Decenas de aficionados, con camisetas, banderas y rostros pintados, se dieron cita para vivir el partido en comunidad, creando un ambiente que clamaba por la celebración de la Albiceleste. Las sillas comenzaron a llenarse rápidamente, mientras familias y amigos se preparaban para alentar a su selección.
Las camisetas con el número 10 de Lionel Messi eran las más populares, reafirmando la devoción por el astro argentino. La decoración del lugar, con banderines y globos celestes y blancos, acompañó el despliegue de pasión que caracteriza a la hinchada argentina.
No solo los residentes argentinos acudieron; algunos ecuatorianos también se unieron a la fiesta, vistiendo los colores de la selección y compartiendo la expectativa por el gran encuentro.

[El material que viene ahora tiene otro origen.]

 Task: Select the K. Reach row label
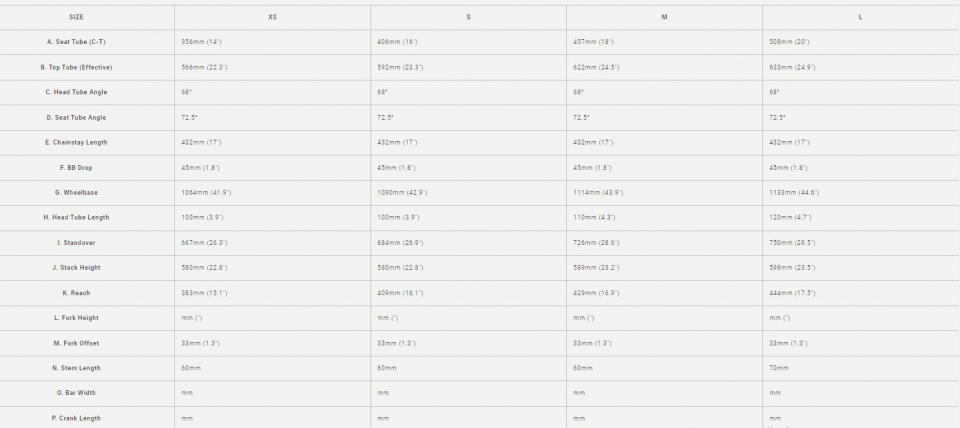coord(77,293)
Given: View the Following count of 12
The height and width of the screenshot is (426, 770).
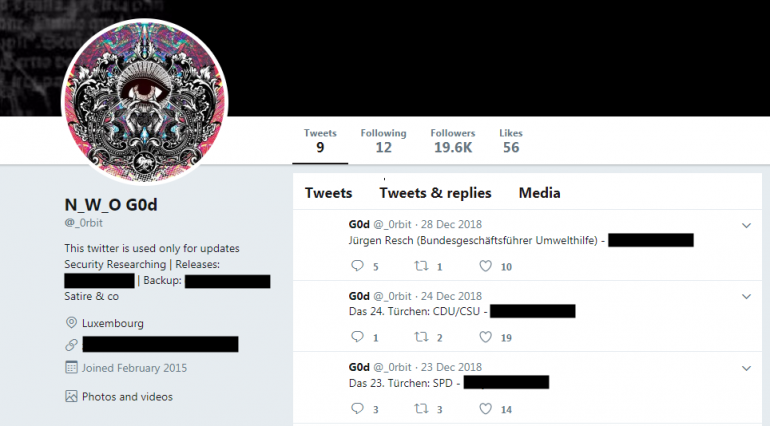Looking at the screenshot, I should tap(383, 141).
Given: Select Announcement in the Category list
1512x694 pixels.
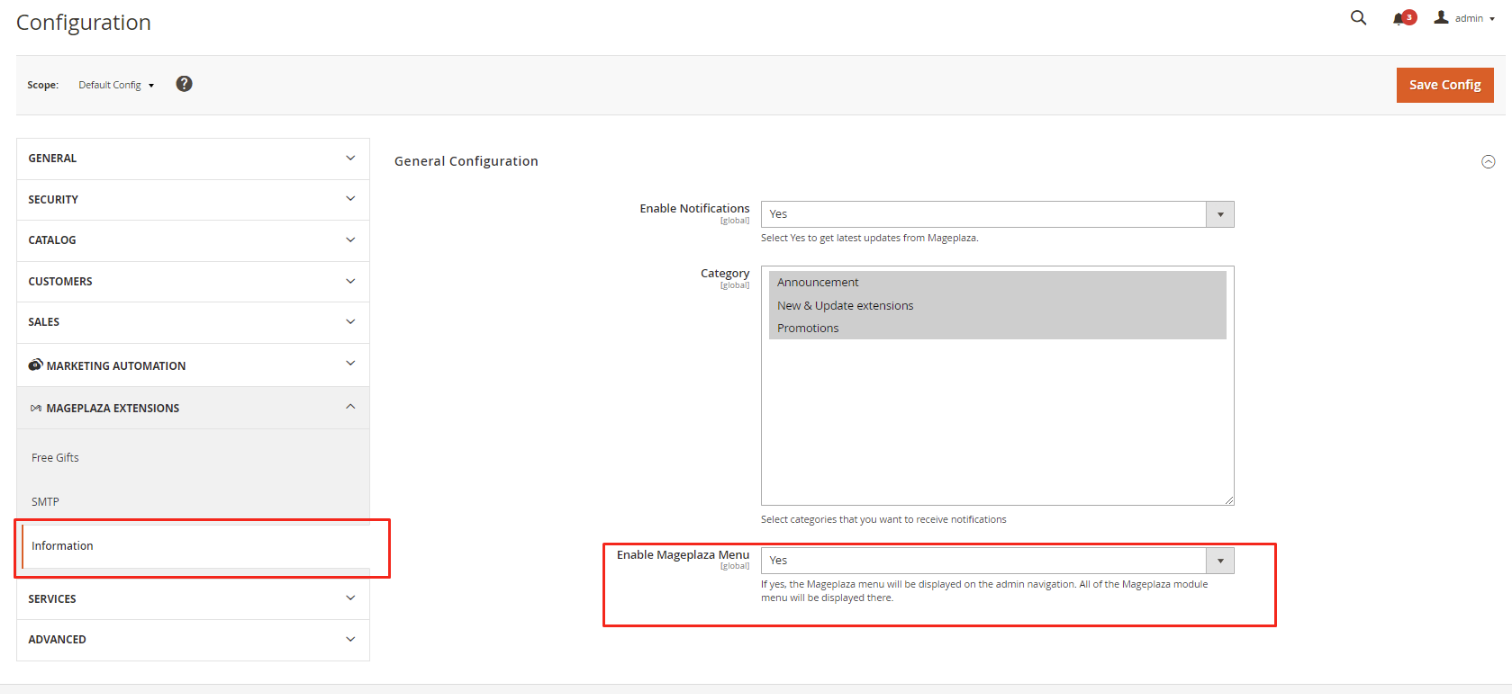Looking at the screenshot, I should [x=818, y=282].
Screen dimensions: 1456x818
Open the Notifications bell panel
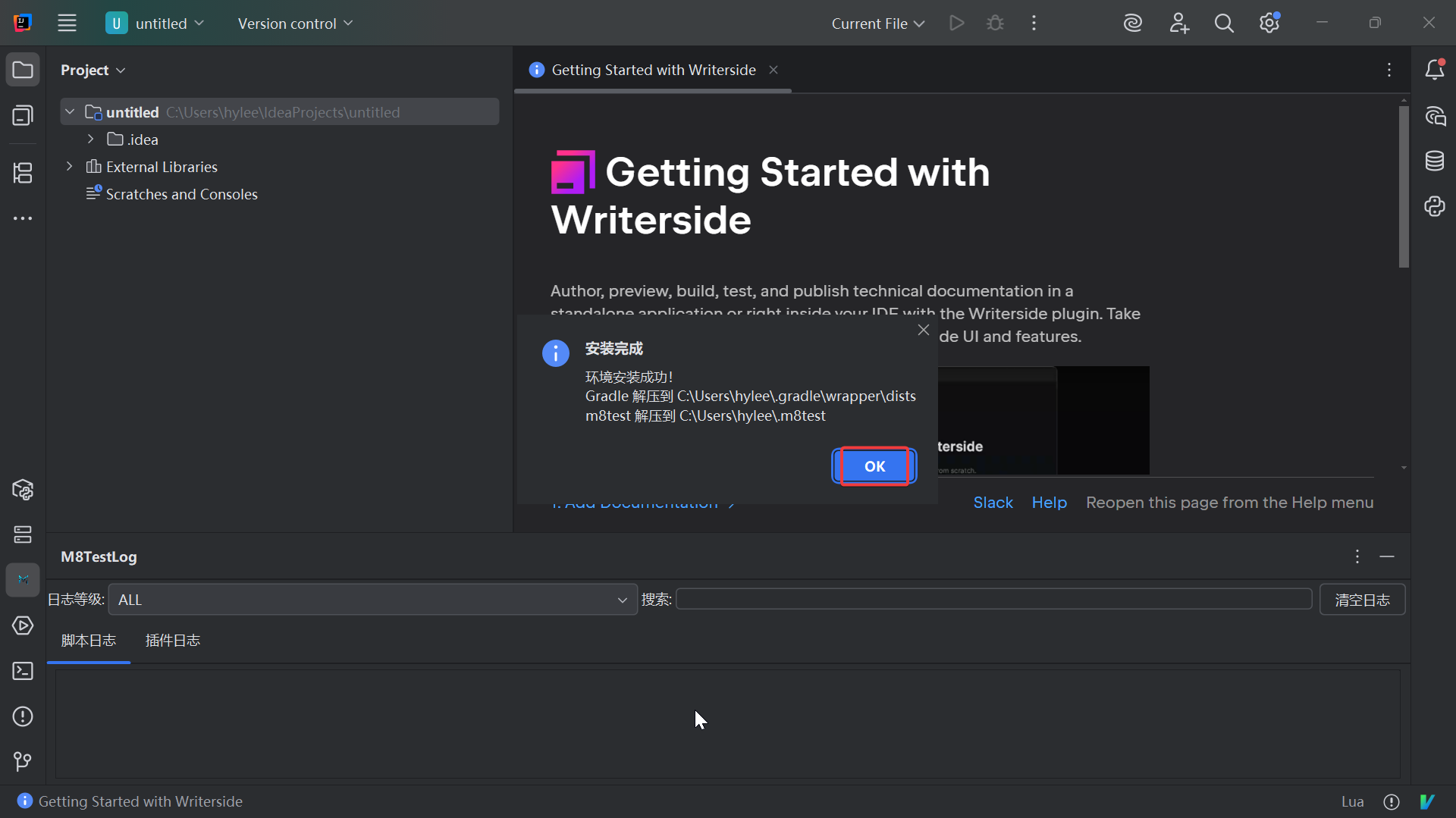1434,70
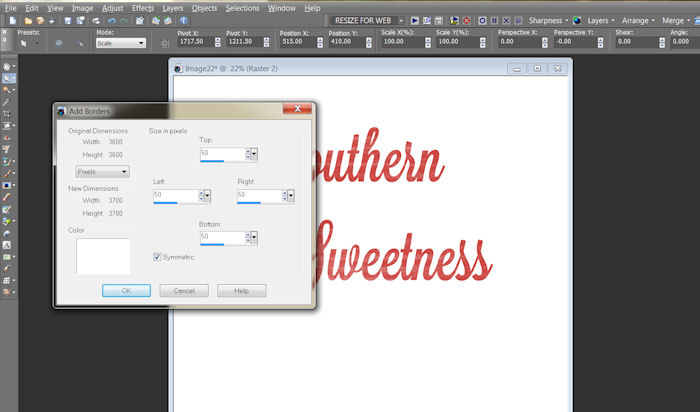Viewport: 700px width, 412px height.
Task: Open the Mode Scale dropdown
Action: pos(120,43)
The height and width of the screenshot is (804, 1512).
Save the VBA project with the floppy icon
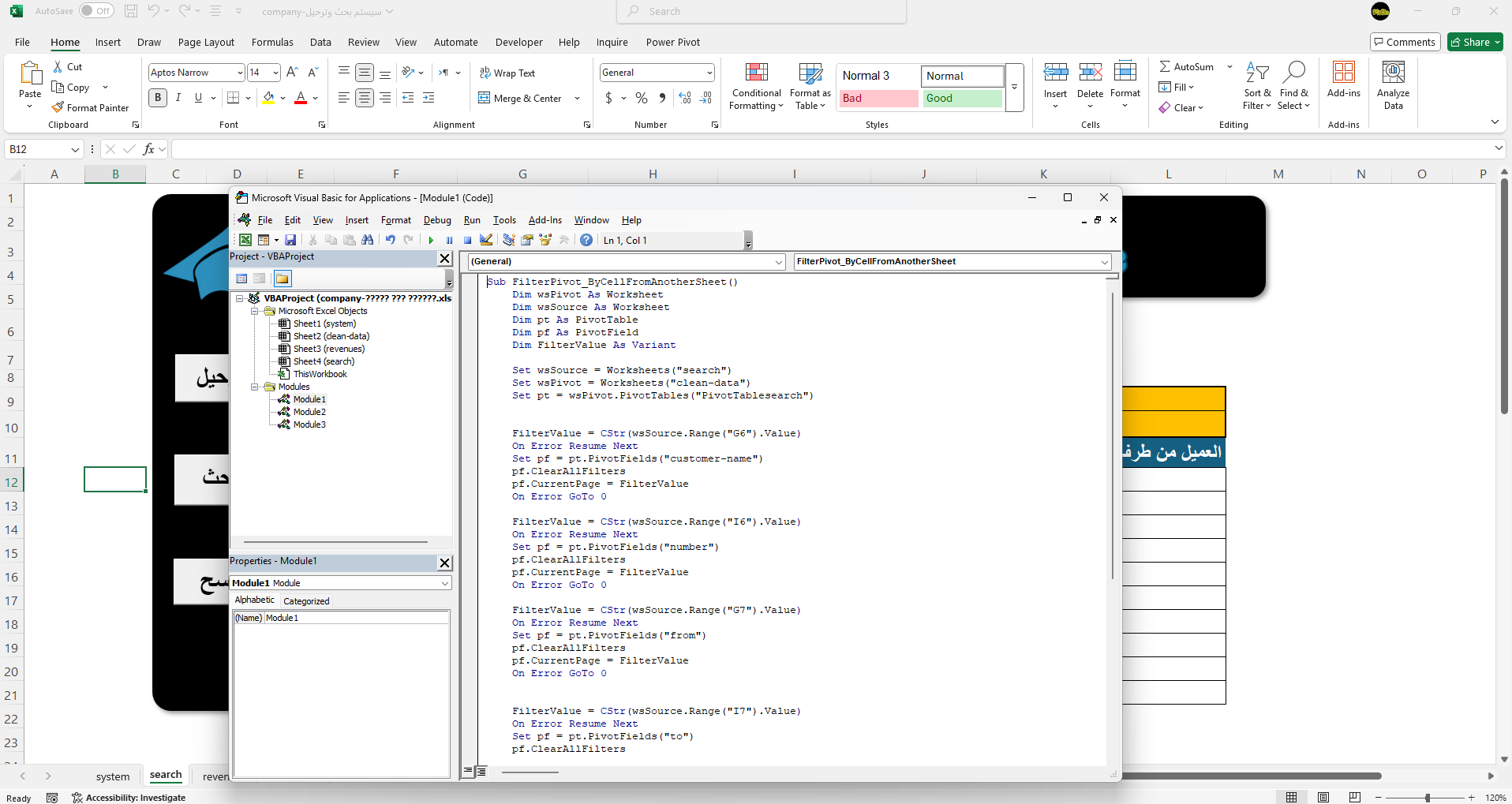[x=290, y=241]
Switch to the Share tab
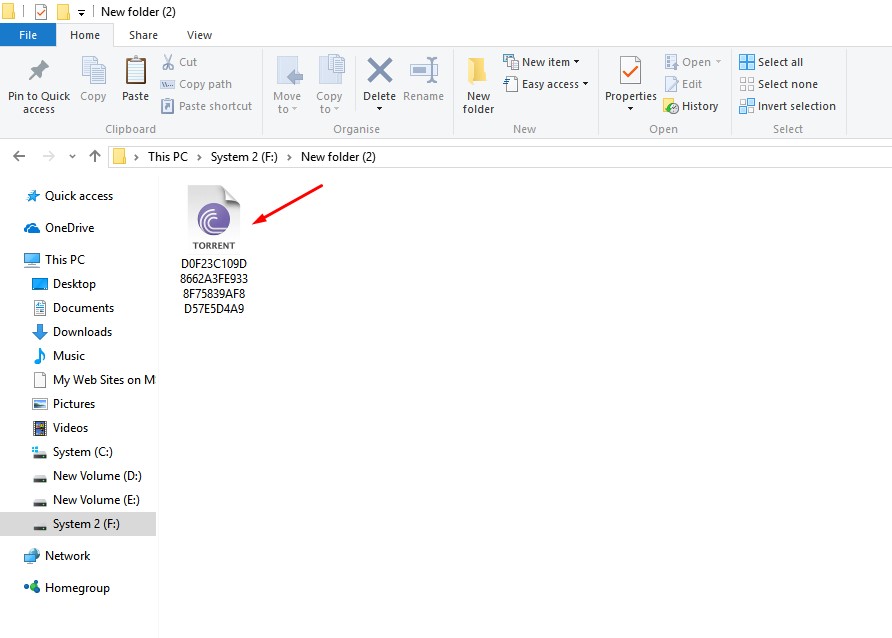892x638 pixels. pyautogui.click(x=143, y=35)
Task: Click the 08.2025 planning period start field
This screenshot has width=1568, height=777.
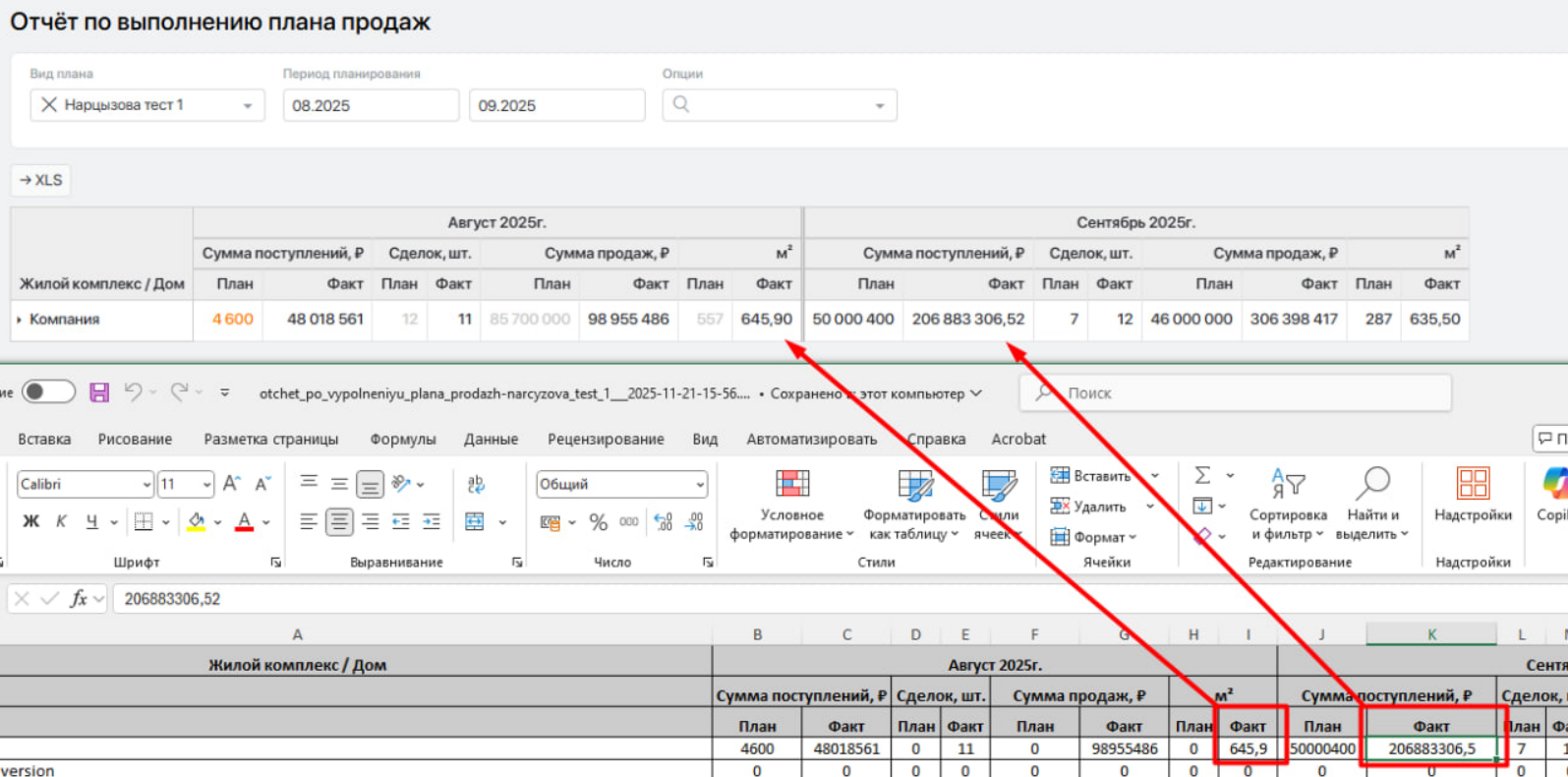Action: tap(370, 105)

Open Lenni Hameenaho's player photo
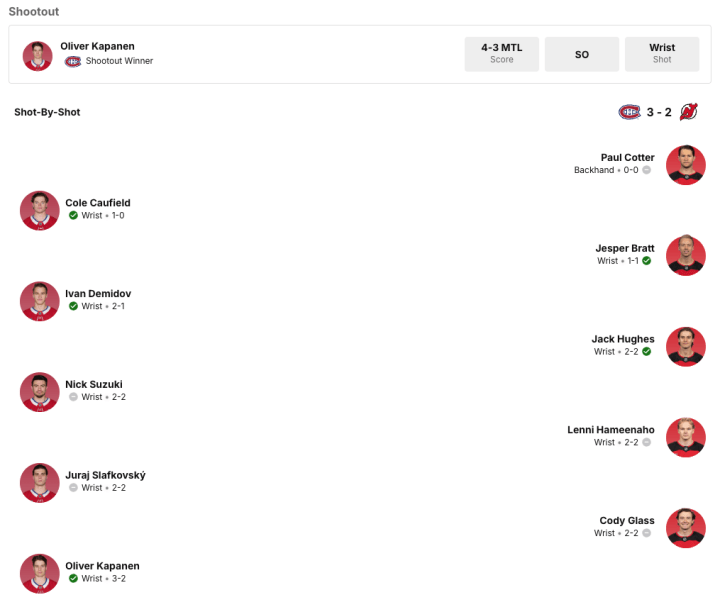[x=686, y=437]
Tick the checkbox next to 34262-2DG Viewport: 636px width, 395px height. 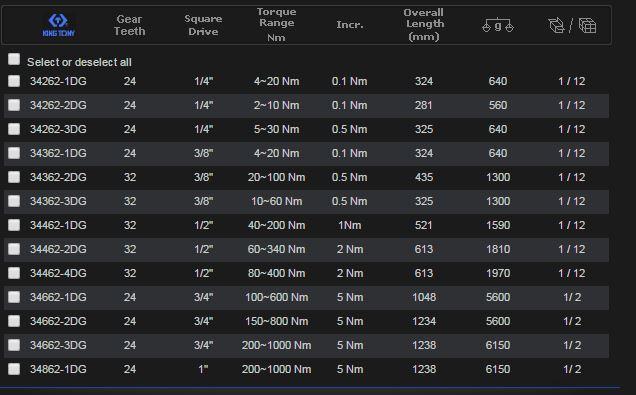tap(14, 105)
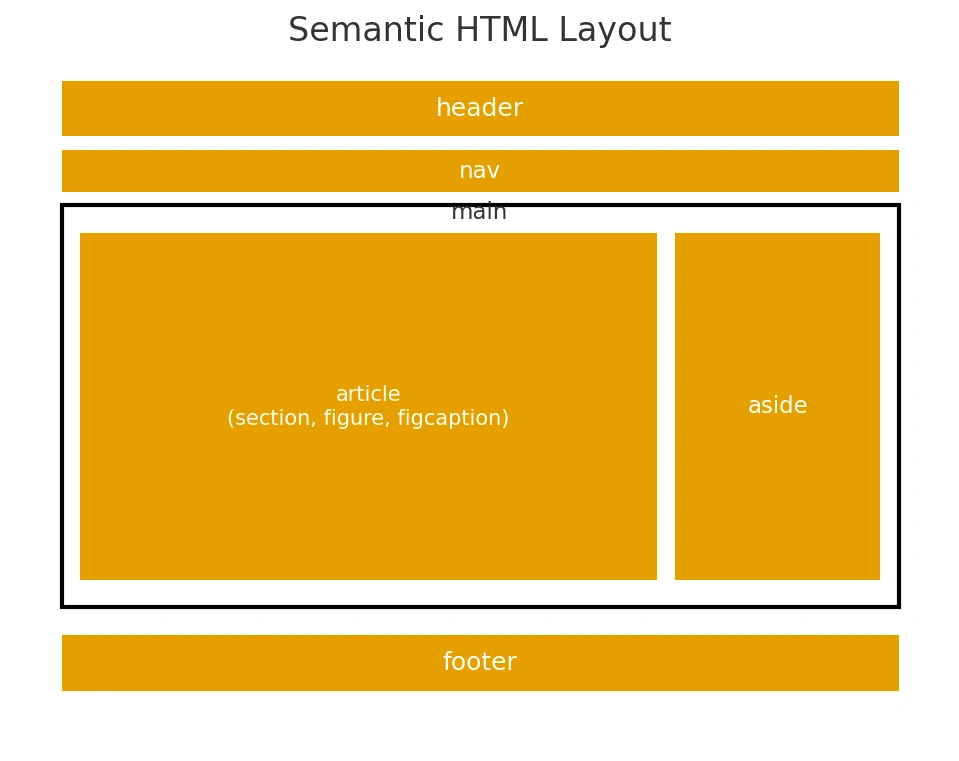959x761 pixels.
Task: Click the 'Semantic HTML Layout' title
Action: [x=480, y=29]
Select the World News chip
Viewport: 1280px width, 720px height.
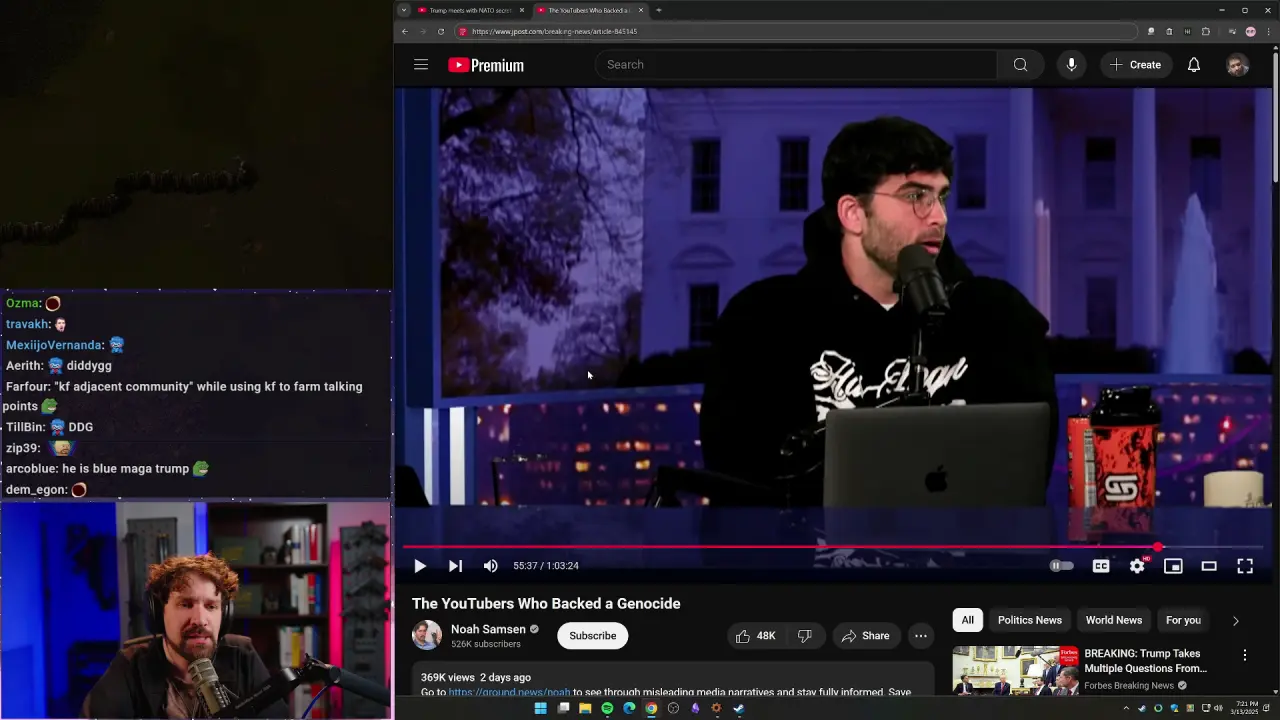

Con un menú mundialista que incluía delicias como milanesas y choripanes, junto a la icónica bebida mate, la previa estuvo marcada por la identidad argentina, creando una atmósfera de celebración que hizo olvidar la distancia con su tierra natal.
Así, el CEA volvió a convertirse en una pequeña extensión de Argentina en Guayaquil, donde la pasión por el fútbol y el deseo de levantar nuevamente la Copa del Mundo unieron a todos en una misma emoción.